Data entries
════════════════

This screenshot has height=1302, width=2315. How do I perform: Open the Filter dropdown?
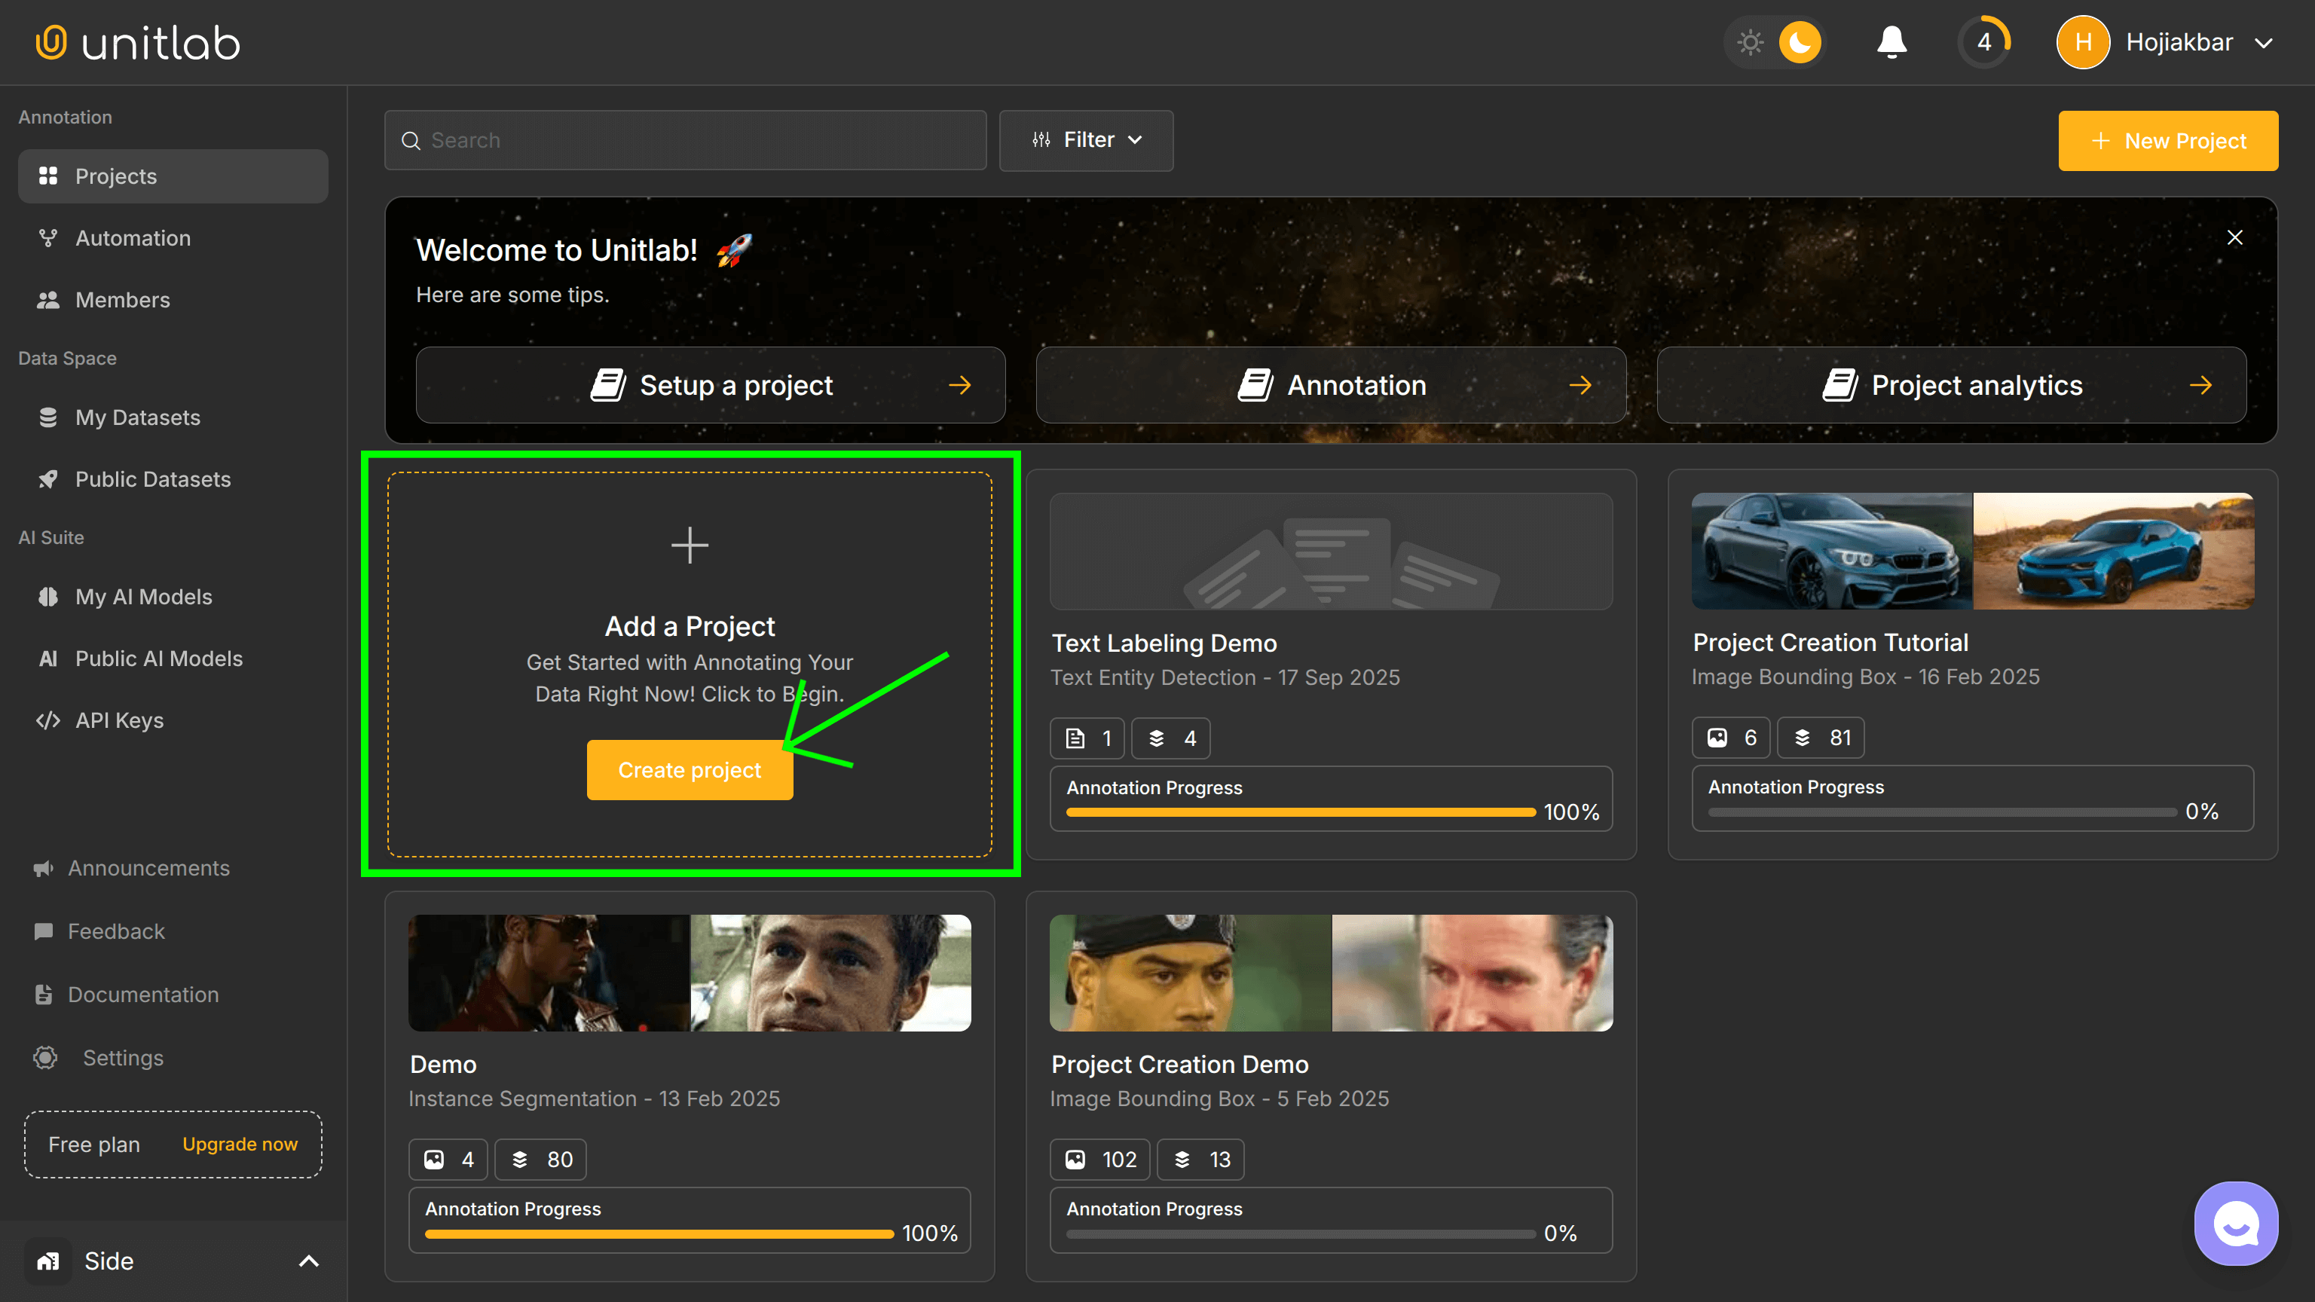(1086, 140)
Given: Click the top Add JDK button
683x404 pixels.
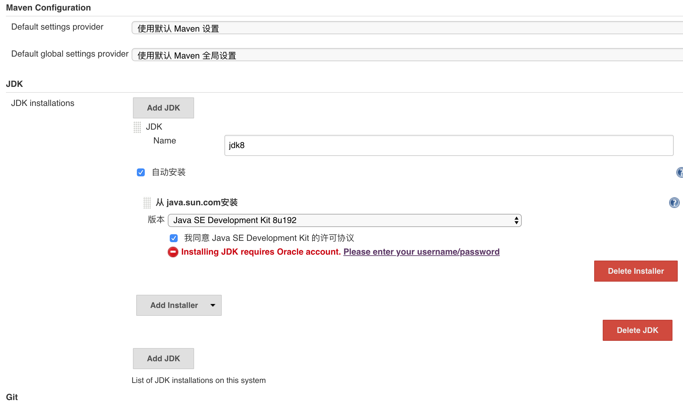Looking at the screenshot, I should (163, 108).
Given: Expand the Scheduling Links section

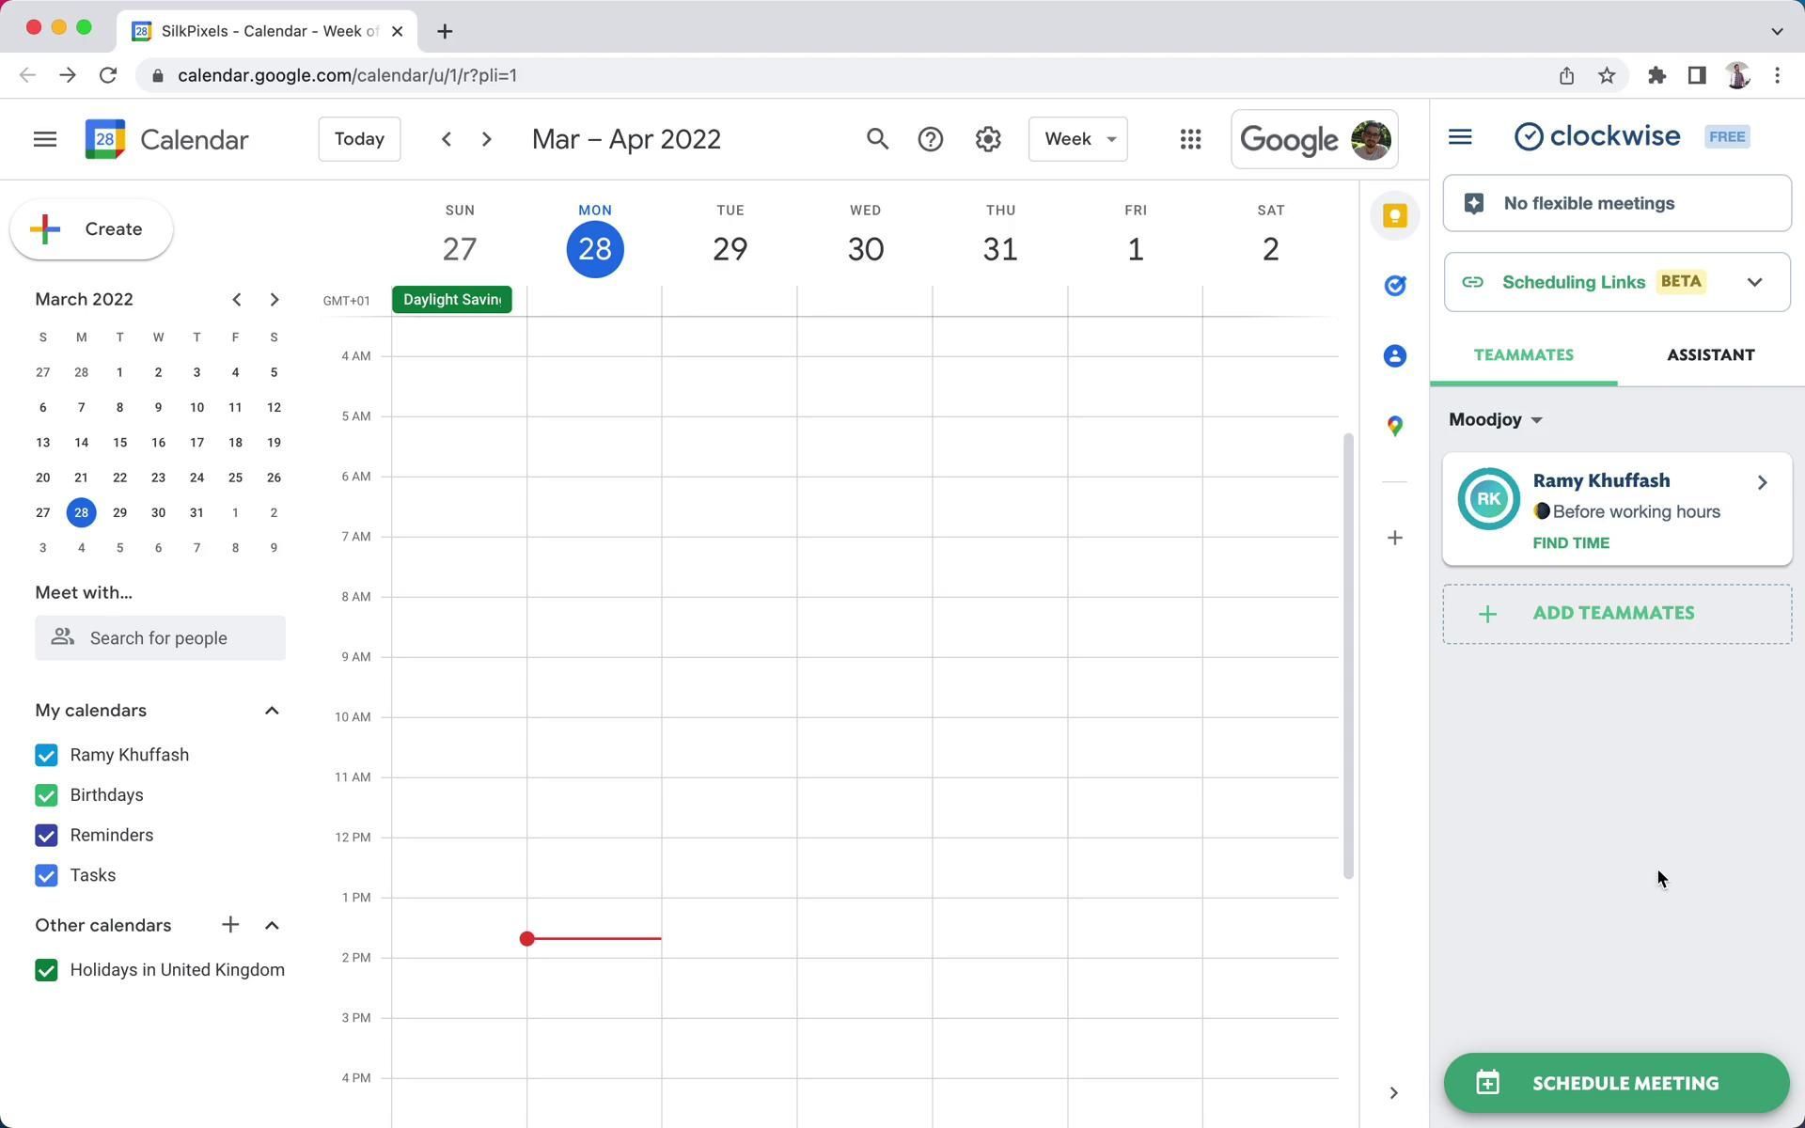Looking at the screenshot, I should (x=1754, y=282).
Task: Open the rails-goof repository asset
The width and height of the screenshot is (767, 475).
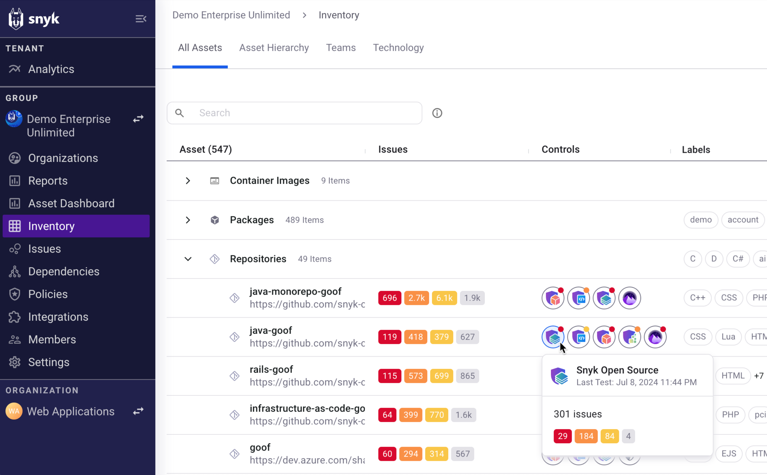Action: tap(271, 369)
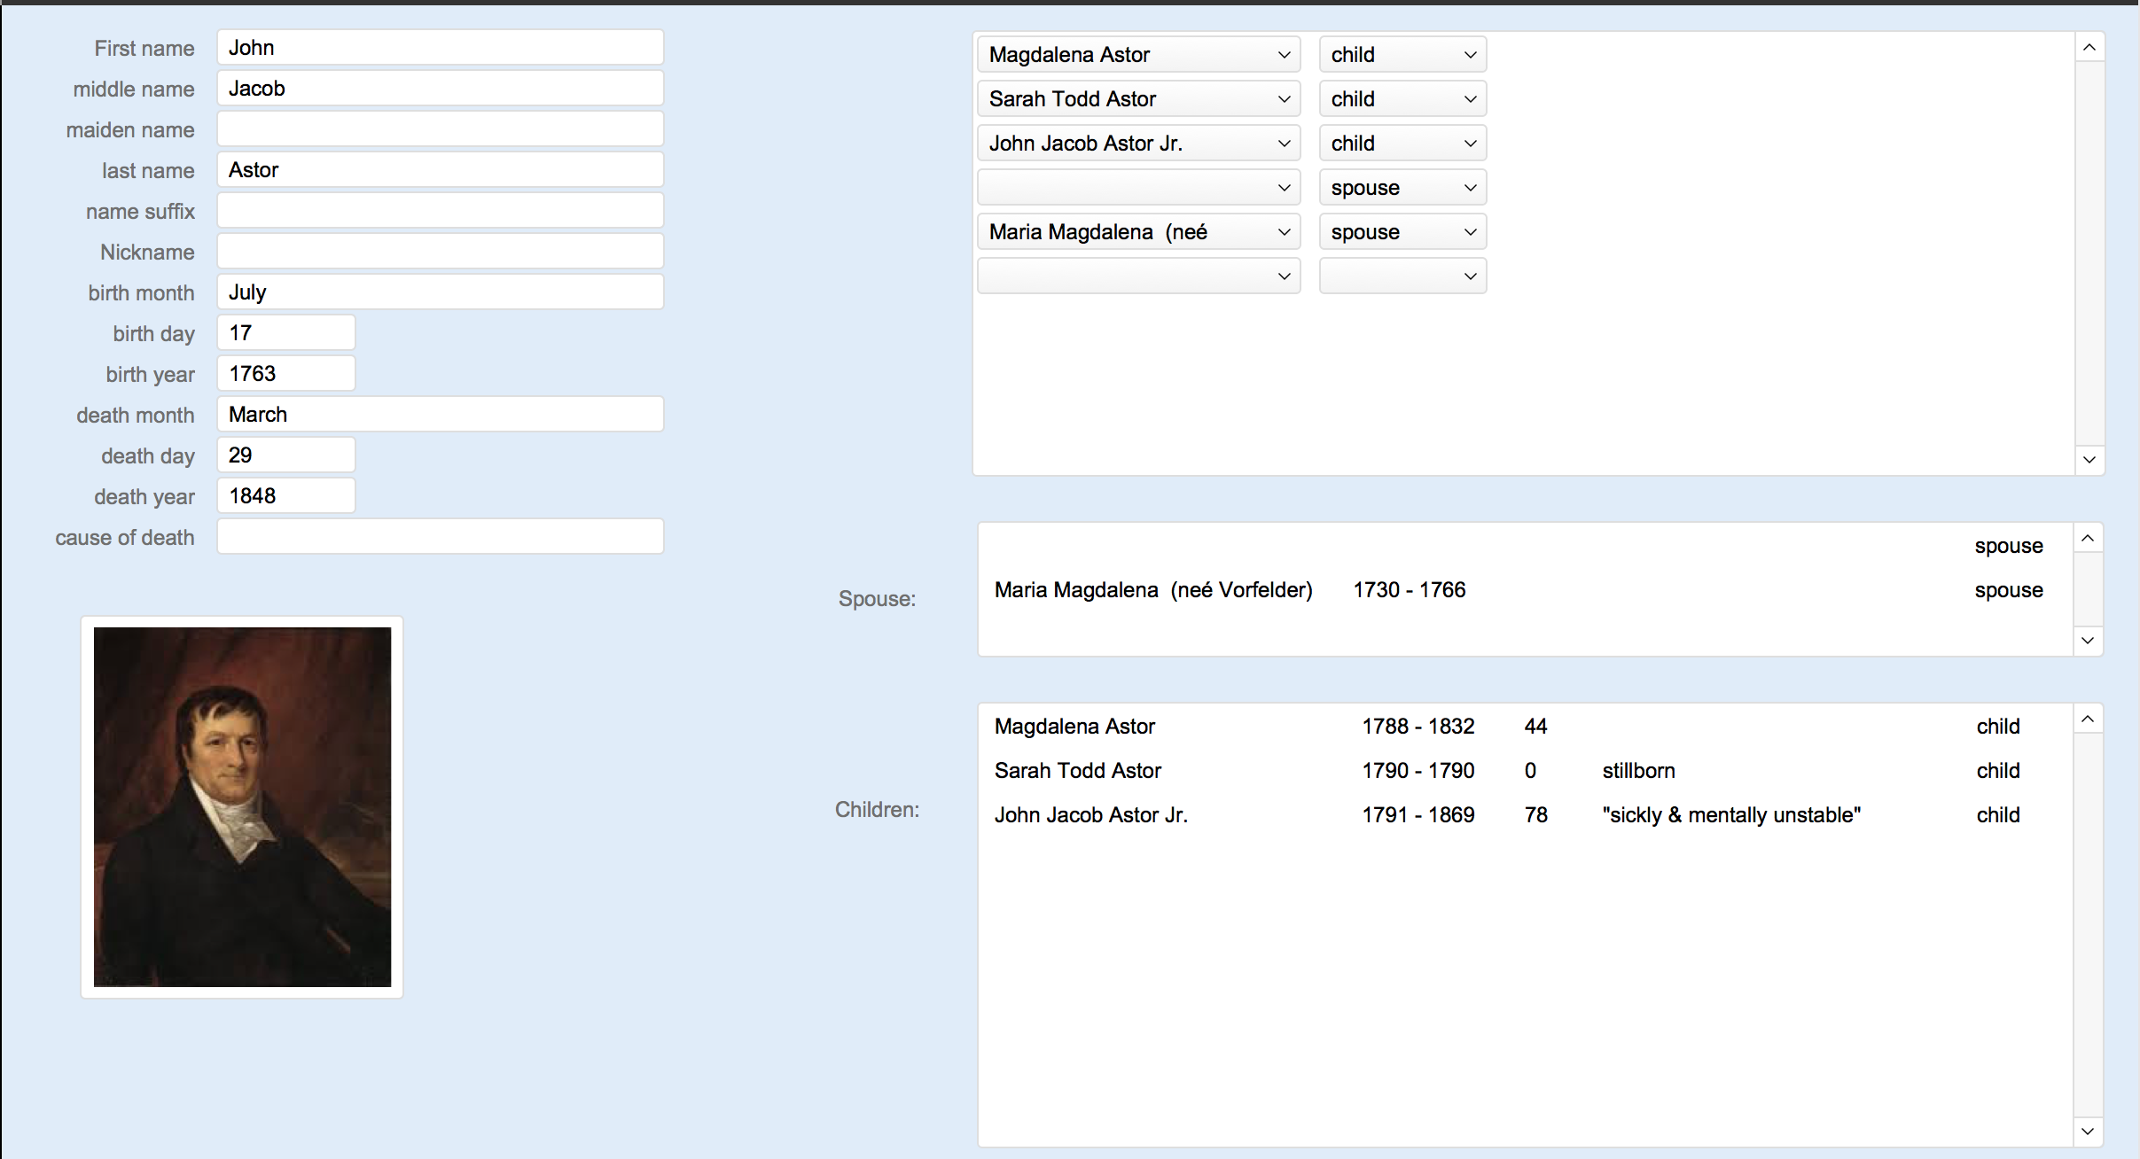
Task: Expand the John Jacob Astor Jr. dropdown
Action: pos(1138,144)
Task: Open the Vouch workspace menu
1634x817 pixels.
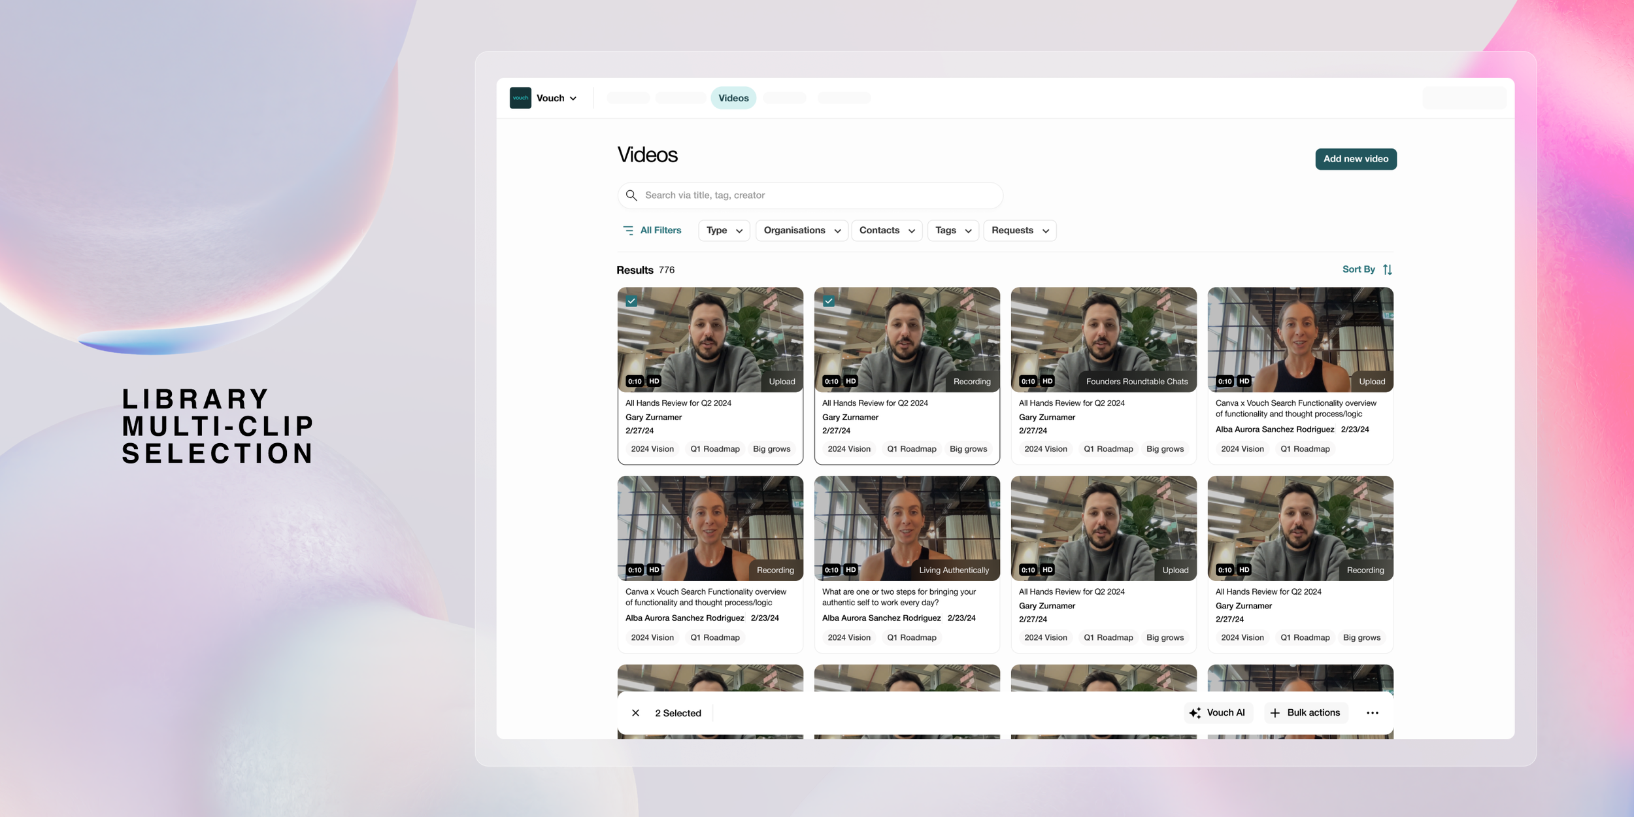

════════════════

### TASK OBJECTIVE
A word-for-word copy of all the data is required, minus the pictures.

### SOLUTION TO THIS EXERCISE
This screenshot has height=1302, width=2315. How do I perform: Open the Filter dropdown?
(1086, 140)
Given: Click the top Add JDK button
683x404 pixels.
Looking at the screenshot, I should (163, 108).
Given: Expand the Scheduling Links section

Looking at the screenshot, I should (x=1754, y=282).
Task: Open the rails-goof repository asset
The width and height of the screenshot is (767, 475).
Action: tap(271, 369)
Task: Expand the John Jacob Astor Jr. dropdown
Action: pos(1138,144)
Task: Open the Vouch workspace menu
1634x817 pixels.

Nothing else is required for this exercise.